Tuesday 20 January 2015

Report invites mini-fracking, acid fracking, sneak fracking

YG Frack Report invites mini-fracking, acid-fracking, sneak-fracking

Whitehorse Star January 20, 2015 [with some copy edit updates]
Many of the harms are certain, as seen in the Horn Basin/Ft. Nelson area, but ignored by the report from the Yukon’s legislative committee on fracking. Some frack impact details are hard to predict.
Honourably, the committee did not come to an agreement that fracking can be done safely. That aside, the report lacks balance, objectivity and definitions of industry standards.
The word “risk” appears 74 times, the word “harm” seven times.
And harm components that are certainty beyond risk or potential, which is the experience and finding of fracked people, regions, as well as independent science, are never once recognized by the authors and summaries.
During three years of concern in the Yukon, elsewhere the earth-shattering destructive trend has increased from around 40,000 hp diesel pumps on a given multi-well pad to what is now often around 60,000 or 70,000 hp.

---

§ **Task requirements**
In the piece on the Yukon fracking report, what does the writer say the legislative committee did honourably? Answer in one to three sentences.

§ **Information provided**
---

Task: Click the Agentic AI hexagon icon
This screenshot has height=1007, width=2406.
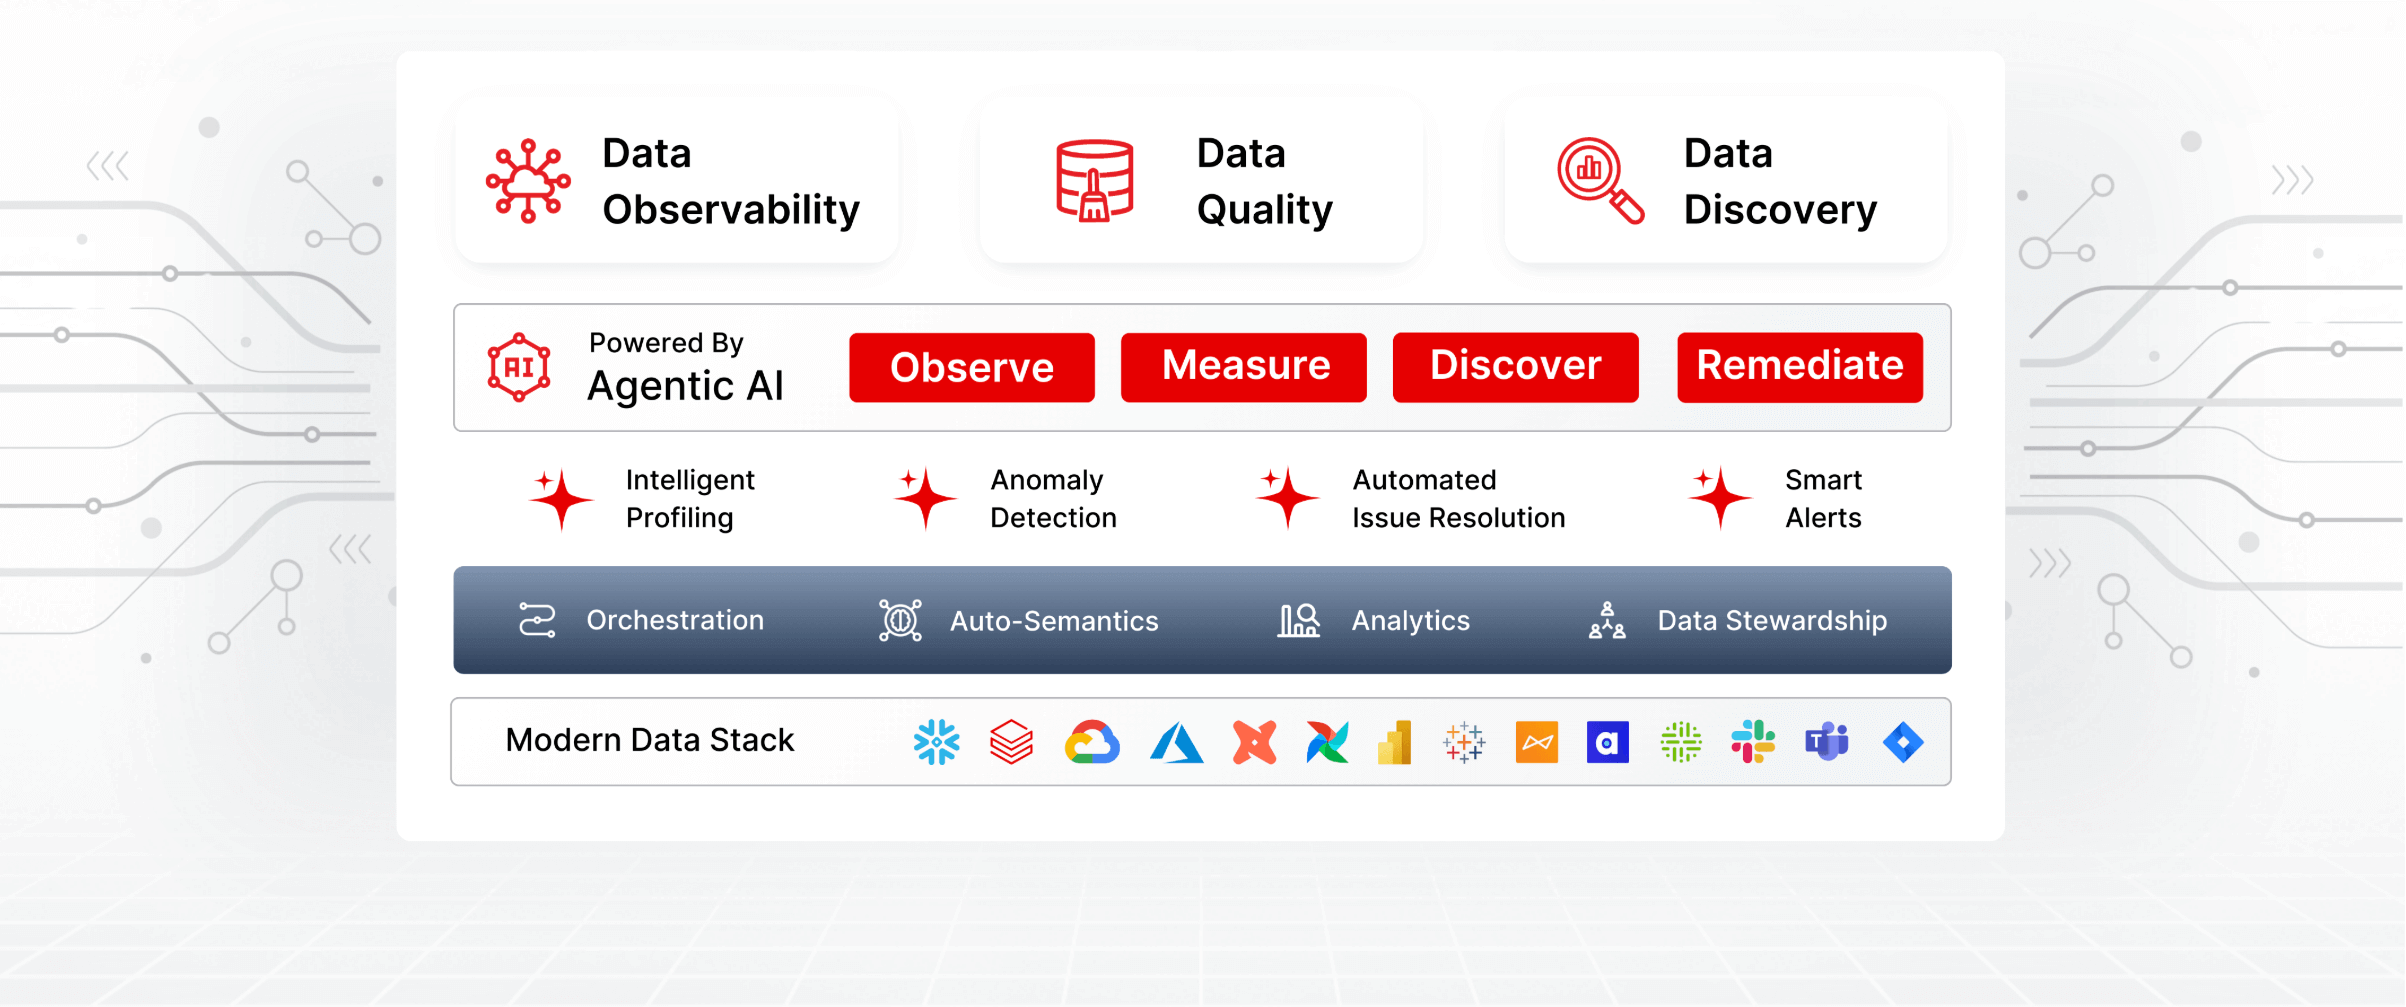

---

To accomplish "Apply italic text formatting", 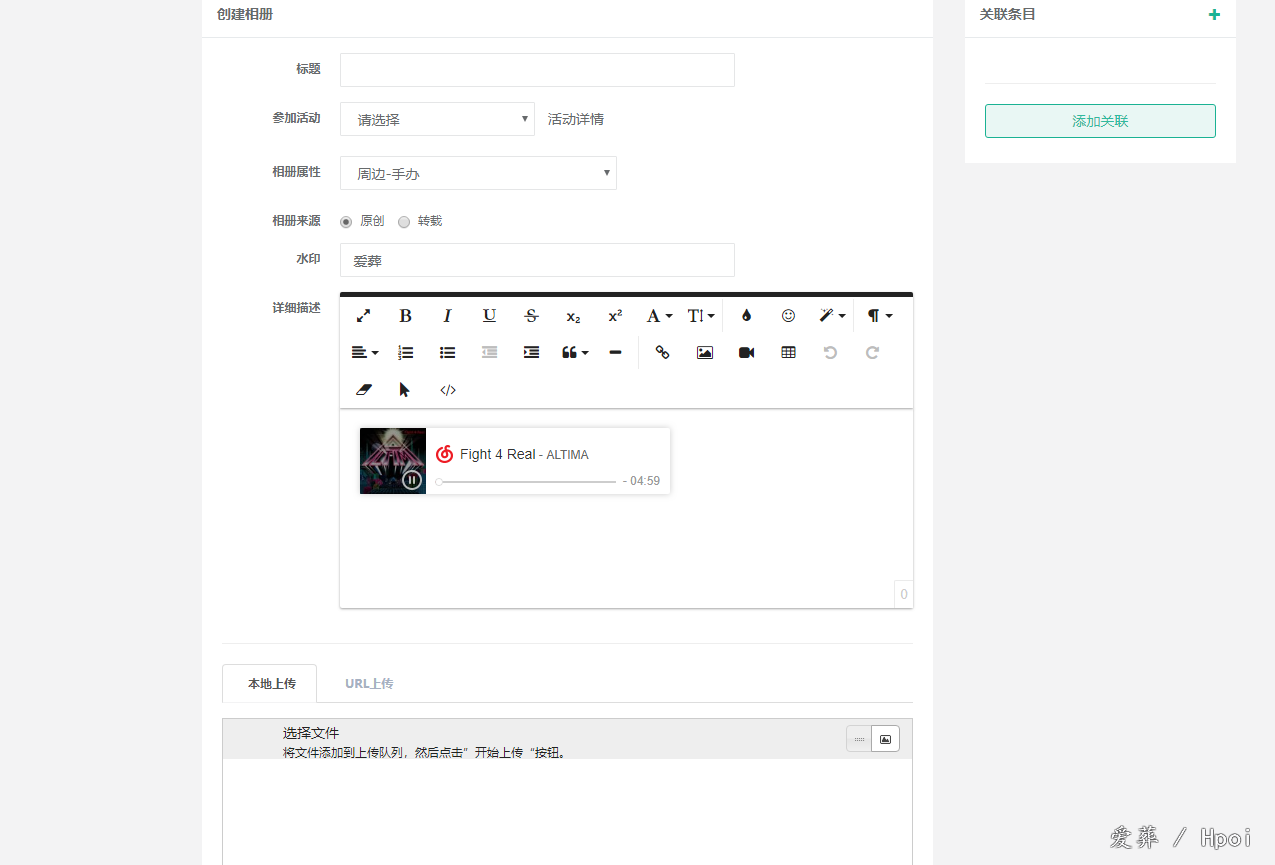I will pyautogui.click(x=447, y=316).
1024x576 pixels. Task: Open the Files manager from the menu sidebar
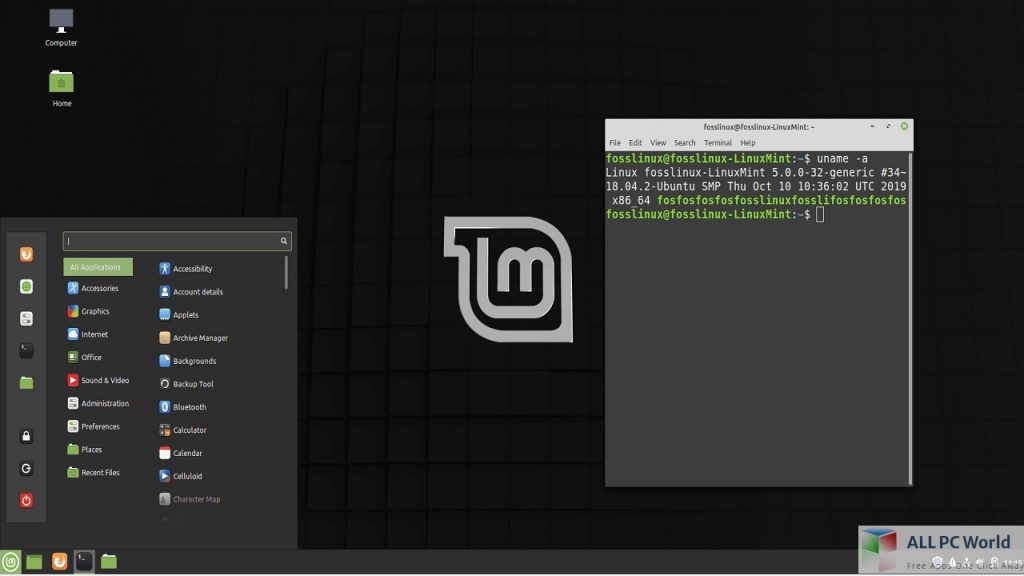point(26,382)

---

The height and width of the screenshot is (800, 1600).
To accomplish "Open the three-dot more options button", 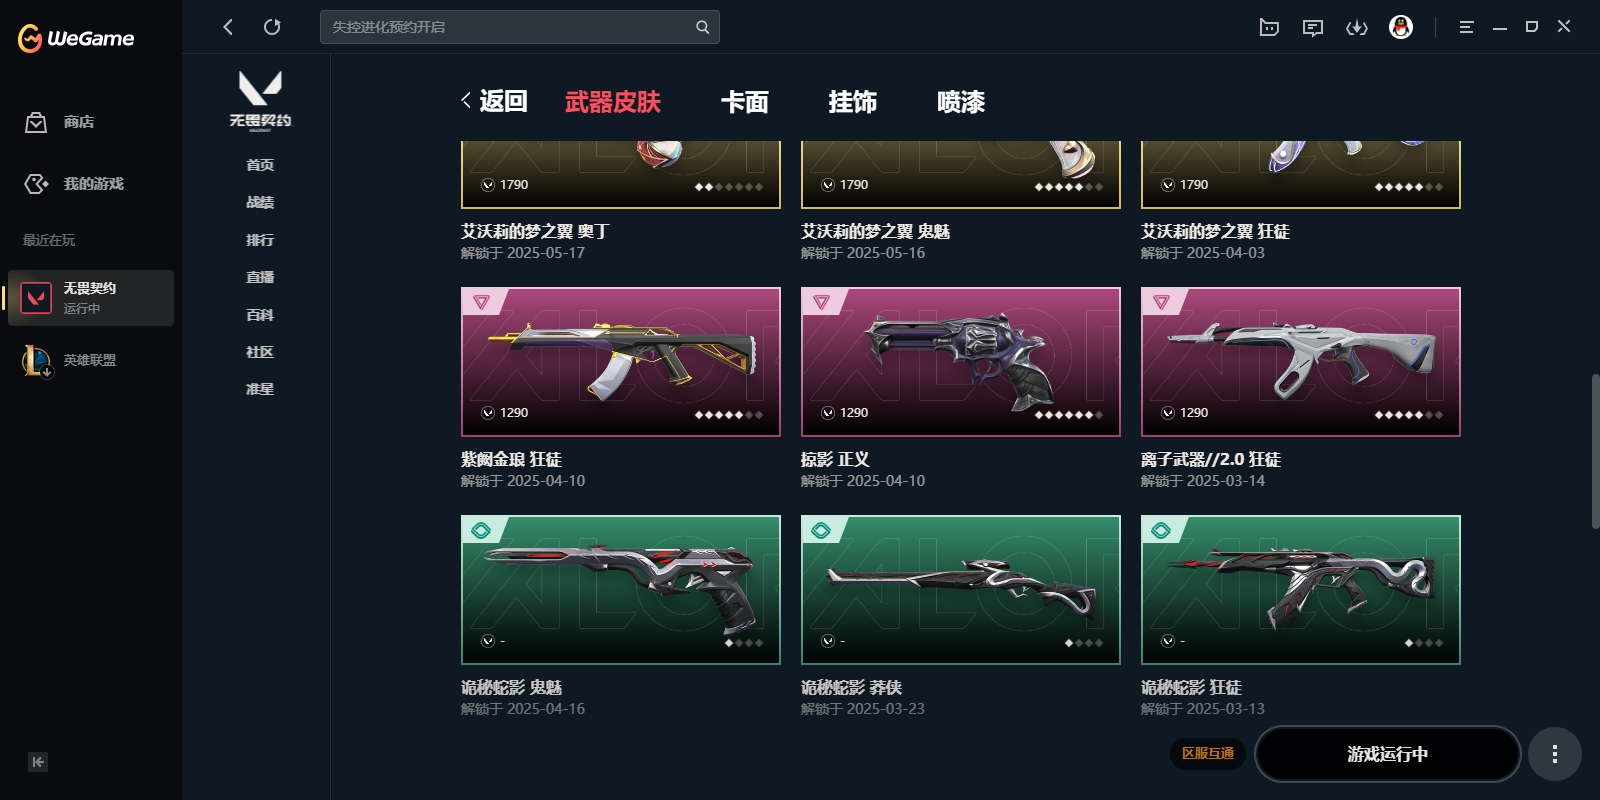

---

§ **The answer**
The writer says the committee acted honourably because it did not come to an agreement that fracking can be done safely. Apart from that, the writer says the report lacks balance, objectivity and definitions of industry standards.